-- Task directions --
Find the line containing "Where should I click to: Like" in the entries below. Restate it and each line after it, word for word, up to and including the line containing "Task: Click the dashboard".

-- Dataset excerpts --
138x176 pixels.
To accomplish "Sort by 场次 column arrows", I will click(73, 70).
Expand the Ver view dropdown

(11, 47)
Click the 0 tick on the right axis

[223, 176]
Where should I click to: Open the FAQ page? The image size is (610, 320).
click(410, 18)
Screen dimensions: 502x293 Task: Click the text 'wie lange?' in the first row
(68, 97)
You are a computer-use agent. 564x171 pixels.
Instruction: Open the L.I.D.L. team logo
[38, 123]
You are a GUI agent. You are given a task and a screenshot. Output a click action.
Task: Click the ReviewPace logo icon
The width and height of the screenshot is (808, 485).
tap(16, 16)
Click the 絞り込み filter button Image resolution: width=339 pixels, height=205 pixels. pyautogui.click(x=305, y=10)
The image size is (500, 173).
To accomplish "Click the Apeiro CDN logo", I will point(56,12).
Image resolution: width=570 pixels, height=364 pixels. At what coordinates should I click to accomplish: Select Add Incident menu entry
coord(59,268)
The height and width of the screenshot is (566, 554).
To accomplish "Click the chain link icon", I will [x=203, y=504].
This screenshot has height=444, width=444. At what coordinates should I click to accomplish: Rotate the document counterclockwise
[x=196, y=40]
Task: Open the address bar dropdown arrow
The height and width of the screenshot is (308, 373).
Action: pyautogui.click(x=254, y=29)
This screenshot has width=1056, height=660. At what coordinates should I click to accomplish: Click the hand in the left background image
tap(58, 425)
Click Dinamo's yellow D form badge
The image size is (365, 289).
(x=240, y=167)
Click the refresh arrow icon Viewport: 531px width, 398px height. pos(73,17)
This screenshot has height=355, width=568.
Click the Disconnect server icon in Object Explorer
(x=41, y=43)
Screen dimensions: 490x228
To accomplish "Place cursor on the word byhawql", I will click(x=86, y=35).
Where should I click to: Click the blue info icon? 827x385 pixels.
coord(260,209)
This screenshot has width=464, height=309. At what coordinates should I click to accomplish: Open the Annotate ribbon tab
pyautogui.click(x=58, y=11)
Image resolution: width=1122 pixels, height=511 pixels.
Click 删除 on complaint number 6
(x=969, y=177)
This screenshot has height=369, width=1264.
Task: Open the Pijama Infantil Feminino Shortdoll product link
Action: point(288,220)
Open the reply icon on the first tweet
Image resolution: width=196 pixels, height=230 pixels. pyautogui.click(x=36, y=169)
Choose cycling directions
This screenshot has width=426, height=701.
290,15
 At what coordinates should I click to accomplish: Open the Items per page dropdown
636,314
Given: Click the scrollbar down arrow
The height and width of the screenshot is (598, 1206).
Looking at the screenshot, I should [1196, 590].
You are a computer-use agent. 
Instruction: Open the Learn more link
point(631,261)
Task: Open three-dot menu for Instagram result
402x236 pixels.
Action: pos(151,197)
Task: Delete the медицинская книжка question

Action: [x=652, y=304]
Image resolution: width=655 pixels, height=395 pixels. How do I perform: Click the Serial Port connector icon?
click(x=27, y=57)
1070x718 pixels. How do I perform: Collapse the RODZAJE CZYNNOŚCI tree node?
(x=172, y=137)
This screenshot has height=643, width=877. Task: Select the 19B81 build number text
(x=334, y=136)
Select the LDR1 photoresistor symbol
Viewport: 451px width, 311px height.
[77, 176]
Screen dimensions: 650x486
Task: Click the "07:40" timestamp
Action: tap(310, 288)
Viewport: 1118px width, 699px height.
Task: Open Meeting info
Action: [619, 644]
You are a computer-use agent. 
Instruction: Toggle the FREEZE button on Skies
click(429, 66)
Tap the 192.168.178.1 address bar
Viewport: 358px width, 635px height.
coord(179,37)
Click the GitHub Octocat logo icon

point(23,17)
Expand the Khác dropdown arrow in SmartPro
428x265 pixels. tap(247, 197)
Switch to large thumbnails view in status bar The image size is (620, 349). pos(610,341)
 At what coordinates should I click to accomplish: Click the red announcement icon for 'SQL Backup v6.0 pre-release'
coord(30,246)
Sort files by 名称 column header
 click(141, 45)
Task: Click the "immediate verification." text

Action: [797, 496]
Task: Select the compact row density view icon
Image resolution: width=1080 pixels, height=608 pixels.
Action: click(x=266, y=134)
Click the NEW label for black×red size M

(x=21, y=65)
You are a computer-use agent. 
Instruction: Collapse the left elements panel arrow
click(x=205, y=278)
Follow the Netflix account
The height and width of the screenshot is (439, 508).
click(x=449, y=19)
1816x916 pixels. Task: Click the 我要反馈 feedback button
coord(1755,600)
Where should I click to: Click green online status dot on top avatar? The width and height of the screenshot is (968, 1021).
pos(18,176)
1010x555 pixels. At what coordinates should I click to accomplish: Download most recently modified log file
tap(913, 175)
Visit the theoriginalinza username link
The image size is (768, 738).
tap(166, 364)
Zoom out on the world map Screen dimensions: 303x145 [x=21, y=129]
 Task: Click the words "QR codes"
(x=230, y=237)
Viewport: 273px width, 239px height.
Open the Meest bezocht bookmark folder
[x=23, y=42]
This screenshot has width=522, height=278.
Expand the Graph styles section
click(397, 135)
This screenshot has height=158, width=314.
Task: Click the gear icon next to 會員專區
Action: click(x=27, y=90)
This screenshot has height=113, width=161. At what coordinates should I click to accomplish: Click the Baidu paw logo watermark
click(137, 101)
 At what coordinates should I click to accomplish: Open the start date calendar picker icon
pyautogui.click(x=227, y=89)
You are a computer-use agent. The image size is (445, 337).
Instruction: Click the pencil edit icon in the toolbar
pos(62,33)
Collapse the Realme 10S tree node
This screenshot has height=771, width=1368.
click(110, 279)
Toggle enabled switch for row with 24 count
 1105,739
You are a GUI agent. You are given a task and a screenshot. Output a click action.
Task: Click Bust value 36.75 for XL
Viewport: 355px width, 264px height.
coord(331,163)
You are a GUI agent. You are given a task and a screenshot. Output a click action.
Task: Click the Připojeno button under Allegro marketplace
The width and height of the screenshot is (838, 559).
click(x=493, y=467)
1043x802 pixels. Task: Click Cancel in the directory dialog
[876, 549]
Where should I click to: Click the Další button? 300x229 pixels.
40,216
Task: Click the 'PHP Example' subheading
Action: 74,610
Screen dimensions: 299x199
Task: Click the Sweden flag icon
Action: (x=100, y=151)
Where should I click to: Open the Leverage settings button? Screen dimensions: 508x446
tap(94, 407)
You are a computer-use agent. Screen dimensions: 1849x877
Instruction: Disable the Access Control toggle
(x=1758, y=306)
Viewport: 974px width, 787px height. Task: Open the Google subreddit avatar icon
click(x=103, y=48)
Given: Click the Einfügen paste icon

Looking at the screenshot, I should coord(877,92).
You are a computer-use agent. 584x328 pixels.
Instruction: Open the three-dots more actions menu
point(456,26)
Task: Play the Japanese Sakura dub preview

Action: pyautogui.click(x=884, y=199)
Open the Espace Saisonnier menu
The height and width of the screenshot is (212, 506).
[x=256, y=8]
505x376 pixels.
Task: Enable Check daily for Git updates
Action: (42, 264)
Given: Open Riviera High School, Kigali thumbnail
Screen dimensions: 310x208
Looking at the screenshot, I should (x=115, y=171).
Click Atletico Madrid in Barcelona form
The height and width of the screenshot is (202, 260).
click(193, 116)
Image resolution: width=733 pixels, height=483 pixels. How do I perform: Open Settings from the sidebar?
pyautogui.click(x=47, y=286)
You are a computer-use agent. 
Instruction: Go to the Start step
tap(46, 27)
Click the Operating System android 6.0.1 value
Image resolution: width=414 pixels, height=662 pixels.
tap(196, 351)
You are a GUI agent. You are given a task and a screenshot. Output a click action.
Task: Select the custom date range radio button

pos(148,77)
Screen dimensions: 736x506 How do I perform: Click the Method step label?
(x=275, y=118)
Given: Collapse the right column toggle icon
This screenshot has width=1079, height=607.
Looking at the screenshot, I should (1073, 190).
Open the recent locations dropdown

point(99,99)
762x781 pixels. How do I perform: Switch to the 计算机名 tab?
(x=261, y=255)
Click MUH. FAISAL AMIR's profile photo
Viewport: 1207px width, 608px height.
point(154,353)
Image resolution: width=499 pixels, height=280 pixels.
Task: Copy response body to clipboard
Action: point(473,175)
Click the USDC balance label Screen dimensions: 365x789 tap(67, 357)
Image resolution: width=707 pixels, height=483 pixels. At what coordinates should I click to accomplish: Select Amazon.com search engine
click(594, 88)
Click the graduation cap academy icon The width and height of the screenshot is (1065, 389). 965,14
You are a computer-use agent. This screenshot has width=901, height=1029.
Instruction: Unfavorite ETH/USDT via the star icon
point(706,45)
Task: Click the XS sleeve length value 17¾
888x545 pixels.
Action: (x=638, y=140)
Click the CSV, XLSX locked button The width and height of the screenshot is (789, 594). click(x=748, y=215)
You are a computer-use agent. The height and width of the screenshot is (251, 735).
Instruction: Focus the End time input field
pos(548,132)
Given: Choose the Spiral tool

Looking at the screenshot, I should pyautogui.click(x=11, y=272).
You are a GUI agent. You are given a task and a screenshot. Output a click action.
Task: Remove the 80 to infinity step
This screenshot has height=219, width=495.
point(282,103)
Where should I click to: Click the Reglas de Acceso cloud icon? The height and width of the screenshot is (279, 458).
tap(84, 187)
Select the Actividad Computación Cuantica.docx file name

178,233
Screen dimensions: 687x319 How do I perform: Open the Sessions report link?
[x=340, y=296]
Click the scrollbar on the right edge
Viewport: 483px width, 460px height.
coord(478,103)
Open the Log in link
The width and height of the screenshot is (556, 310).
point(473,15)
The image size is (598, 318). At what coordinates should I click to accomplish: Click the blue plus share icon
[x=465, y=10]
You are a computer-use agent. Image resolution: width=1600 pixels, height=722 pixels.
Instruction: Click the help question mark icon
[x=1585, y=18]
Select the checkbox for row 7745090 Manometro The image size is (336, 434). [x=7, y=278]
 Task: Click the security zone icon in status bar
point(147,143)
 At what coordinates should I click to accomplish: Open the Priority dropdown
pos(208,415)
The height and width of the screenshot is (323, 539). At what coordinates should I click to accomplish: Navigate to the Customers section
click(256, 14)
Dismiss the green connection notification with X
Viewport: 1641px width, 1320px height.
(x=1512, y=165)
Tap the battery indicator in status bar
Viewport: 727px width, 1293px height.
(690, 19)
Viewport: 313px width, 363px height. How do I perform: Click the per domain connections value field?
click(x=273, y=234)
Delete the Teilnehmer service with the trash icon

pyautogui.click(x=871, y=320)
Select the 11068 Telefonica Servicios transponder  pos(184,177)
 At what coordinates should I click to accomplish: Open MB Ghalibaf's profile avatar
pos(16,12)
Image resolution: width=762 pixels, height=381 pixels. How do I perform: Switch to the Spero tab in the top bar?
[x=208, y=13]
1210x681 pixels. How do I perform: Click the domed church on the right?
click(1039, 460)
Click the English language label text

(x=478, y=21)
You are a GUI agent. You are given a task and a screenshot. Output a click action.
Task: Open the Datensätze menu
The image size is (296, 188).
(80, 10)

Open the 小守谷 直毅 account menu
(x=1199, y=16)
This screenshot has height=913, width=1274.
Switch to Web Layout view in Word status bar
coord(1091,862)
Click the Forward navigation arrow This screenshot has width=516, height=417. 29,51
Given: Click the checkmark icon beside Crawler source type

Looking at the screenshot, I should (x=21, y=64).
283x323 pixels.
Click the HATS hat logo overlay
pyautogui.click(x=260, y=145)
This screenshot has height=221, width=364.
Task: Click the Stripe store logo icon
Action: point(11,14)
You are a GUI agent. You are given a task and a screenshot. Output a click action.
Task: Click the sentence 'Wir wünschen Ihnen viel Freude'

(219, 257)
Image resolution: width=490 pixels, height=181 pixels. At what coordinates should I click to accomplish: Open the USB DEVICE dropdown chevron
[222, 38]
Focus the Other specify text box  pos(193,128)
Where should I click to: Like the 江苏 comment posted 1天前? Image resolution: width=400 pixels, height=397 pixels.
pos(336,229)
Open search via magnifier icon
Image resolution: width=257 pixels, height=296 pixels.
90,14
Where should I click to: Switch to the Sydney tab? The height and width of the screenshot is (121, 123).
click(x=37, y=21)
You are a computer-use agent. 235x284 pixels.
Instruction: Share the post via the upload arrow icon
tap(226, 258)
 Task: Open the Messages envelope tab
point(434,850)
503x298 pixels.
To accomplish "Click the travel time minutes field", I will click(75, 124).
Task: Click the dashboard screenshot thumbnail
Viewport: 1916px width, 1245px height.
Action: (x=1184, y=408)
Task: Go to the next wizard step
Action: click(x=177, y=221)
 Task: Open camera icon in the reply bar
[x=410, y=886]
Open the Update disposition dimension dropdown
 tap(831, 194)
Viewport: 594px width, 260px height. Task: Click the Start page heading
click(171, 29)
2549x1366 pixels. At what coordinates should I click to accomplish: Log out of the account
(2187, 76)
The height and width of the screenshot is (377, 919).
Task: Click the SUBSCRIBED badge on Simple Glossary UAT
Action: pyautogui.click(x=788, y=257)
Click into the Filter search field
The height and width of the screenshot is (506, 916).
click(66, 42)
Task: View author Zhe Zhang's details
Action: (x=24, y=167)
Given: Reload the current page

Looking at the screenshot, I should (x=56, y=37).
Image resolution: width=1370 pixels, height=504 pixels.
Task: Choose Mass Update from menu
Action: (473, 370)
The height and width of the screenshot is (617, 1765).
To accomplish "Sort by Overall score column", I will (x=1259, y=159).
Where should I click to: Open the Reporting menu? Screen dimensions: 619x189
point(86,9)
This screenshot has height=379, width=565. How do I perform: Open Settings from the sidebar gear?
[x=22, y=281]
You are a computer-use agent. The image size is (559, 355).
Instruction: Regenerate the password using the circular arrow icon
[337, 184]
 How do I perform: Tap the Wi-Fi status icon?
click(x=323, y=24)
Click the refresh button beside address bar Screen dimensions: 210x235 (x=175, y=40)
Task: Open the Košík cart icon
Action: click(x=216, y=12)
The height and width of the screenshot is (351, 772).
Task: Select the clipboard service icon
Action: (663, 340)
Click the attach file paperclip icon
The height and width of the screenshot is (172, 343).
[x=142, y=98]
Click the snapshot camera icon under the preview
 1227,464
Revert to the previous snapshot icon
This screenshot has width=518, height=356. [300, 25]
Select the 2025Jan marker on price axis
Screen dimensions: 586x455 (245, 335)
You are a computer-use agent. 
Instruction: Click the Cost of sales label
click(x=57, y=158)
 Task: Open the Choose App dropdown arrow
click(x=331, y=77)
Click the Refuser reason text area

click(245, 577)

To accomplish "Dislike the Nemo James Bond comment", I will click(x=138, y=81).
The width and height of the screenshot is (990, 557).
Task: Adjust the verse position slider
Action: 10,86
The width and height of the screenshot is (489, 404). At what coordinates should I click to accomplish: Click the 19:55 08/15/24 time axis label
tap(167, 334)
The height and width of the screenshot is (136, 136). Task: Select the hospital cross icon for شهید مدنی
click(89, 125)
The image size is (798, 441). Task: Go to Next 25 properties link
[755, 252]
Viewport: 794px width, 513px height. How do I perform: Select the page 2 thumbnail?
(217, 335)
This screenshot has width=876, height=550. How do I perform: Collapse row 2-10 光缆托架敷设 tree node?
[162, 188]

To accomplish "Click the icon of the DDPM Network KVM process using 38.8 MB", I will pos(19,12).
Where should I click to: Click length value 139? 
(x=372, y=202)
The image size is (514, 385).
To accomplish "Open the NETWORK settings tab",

-- Exercise output --
Where should I click to: Like the 江苏 comment posted 1天前? Image resolution: width=400 pixels, height=397 pixels.
pos(336,229)
Open search via magnifier icon
Image resolution: width=257 pixels, height=296 pixels.
90,14
Where should I click to: Switch to the Sydney tab? The height and width of the screenshot is (121, 123).
click(x=37, y=21)
You are a computer-use agent. 235x284 pixels.
Instruction: Share the post via the upload arrow icon
tap(226, 258)
 Task: Open the Messages envelope tab
point(434,850)
503x298 pixels.
To accomplish "Click the travel time minutes field", I will click(75, 124).
Task: Click the dashboard screenshot thumbnail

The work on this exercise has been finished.